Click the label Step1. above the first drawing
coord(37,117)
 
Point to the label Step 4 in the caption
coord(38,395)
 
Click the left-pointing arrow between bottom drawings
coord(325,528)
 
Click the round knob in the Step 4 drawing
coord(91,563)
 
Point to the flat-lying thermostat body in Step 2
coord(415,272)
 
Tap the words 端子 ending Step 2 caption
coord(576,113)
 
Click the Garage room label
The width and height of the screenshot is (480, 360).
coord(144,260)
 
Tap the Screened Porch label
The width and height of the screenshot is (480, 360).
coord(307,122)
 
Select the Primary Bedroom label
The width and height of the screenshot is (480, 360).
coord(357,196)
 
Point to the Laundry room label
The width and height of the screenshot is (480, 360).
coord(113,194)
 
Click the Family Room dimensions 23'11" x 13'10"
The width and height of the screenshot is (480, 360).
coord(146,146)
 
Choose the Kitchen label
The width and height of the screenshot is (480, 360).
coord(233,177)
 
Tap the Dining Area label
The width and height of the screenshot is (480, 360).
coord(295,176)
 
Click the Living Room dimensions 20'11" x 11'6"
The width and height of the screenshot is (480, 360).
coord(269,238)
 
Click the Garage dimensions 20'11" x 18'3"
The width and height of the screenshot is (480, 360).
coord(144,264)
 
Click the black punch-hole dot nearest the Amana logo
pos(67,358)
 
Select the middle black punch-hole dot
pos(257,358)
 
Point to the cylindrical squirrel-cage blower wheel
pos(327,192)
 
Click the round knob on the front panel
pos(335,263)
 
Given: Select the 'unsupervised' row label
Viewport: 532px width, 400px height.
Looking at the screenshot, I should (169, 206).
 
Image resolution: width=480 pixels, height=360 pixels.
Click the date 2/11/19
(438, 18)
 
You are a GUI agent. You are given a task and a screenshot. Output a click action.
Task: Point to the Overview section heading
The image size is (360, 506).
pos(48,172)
· · · ·
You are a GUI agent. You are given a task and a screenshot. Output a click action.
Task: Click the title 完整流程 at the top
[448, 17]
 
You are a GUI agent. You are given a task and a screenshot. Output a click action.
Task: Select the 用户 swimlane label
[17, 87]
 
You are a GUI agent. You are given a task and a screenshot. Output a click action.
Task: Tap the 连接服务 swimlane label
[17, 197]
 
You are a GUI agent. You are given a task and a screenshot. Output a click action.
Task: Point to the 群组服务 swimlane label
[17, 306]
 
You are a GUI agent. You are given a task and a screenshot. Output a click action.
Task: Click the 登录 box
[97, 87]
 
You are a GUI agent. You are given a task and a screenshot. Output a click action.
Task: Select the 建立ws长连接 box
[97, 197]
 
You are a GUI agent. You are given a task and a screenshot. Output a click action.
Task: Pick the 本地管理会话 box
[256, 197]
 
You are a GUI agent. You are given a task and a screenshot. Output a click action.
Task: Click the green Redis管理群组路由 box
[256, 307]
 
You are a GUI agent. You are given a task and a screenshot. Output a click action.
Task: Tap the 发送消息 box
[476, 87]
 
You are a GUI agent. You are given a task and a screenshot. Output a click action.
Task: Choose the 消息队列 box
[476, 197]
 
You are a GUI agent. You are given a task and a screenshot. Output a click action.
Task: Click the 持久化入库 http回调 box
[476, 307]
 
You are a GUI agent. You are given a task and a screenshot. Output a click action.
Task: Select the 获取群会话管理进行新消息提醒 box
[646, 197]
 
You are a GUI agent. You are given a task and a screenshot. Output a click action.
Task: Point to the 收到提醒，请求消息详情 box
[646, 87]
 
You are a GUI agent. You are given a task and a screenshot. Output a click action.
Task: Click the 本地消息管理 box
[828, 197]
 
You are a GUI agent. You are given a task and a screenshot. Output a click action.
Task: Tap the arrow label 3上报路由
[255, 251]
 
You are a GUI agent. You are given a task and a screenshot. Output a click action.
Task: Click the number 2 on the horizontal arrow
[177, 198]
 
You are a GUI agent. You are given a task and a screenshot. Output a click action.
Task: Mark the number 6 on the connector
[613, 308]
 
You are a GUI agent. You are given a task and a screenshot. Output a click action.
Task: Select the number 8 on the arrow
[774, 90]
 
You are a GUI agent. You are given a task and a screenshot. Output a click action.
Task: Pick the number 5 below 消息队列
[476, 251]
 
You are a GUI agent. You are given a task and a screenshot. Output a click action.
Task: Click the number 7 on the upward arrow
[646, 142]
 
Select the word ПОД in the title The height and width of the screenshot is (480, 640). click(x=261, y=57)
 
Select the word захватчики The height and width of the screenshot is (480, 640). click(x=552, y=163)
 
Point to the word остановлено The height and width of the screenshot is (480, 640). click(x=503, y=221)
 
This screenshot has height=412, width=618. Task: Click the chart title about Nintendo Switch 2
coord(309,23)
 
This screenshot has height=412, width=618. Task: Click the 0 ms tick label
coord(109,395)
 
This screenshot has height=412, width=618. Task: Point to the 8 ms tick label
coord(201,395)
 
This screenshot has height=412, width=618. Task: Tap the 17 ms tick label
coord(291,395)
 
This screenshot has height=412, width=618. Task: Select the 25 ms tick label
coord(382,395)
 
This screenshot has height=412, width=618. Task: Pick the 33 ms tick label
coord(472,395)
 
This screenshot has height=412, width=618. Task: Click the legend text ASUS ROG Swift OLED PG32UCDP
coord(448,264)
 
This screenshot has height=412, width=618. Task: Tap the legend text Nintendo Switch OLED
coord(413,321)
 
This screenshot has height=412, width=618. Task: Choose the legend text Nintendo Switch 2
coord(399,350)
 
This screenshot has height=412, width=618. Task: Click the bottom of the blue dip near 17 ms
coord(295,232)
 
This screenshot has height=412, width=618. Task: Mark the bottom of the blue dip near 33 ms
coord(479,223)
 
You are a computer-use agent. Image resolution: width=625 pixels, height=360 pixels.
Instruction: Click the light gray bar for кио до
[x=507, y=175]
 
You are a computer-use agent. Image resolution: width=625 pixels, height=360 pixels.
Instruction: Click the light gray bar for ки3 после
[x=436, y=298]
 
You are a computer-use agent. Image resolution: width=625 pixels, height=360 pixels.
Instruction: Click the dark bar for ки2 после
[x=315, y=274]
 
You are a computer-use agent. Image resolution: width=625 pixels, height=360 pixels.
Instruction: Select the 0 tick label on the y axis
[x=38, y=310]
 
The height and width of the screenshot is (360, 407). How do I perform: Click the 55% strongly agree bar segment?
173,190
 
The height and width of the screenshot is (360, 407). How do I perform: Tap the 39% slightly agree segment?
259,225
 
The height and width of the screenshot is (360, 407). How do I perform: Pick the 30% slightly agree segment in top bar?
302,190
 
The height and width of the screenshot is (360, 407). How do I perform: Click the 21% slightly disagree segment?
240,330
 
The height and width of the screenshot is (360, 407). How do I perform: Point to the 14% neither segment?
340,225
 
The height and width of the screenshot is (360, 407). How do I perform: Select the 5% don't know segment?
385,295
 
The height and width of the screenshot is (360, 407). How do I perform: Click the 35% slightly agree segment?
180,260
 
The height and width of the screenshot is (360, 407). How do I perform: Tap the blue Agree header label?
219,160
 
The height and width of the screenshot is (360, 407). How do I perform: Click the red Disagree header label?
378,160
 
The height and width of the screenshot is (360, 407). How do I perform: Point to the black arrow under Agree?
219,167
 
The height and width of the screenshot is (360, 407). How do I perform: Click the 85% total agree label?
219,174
· · · ·
Problem details:
Reproduce the items starting with the line that contains "This screenshot has height=412, width=618. Task: Point" and going on through the line that contains "[x=38, y=310]", with both of those lines included.

Task response:
This screenshot has height=412, width=618. Task: Point to the 8 ms tick label
coord(201,395)
 
This screenshot has height=412, width=618. Task: Tap the 17 ms tick label
coord(291,395)
 
This screenshot has height=412, width=618. Task: Select the 25 ms tick label
coord(382,395)
 
This screenshot has height=412, width=618. Task: Pick the 33 ms tick label
coord(472,395)
 
This screenshot has height=412, width=618. Task: Click the legend text ASUS ROG Swift OLED PG32UCDP
coord(448,264)
 
This screenshot has height=412, width=618. Task: Tap the legend text Nintendo Switch OLED
coord(413,321)
 
This screenshot has height=412, width=618. Task: Choose the legend text Nintendo Switch 2
coord(399,350)
 
This screenshot has height=412, width=618. Task: Click the bottom of the blue dip near 17 ms
coord(295,232)
 
This screenshot has height=412, width=618. Task: Mark the bottom of the blue dip near 33 ms
coord(479,223)
 
You are a computer-use agent. Image resolution: width=625 pixels, height=360 pixels.
Instruction: Click the light gray bar for кио до
[x=507, y=175]
 
You are a computer-use agent. Image resolution: width=625 pixels, height=360 pixels.
Instruction: Click the light gray bar for ки3 после
[x=436, y=298]
 
You are a computer-use agent. Image resolution: width=625 pixels, height=360 pixels.
Instruction: Click the dark bar for ки2 после
[x=315, y=274]
 
You are a computer-use agent. Image resolution: width=625 pixels, height=360 pixels.
Instruction: Select the 0 tick label on the y axis
[x=38, y=310]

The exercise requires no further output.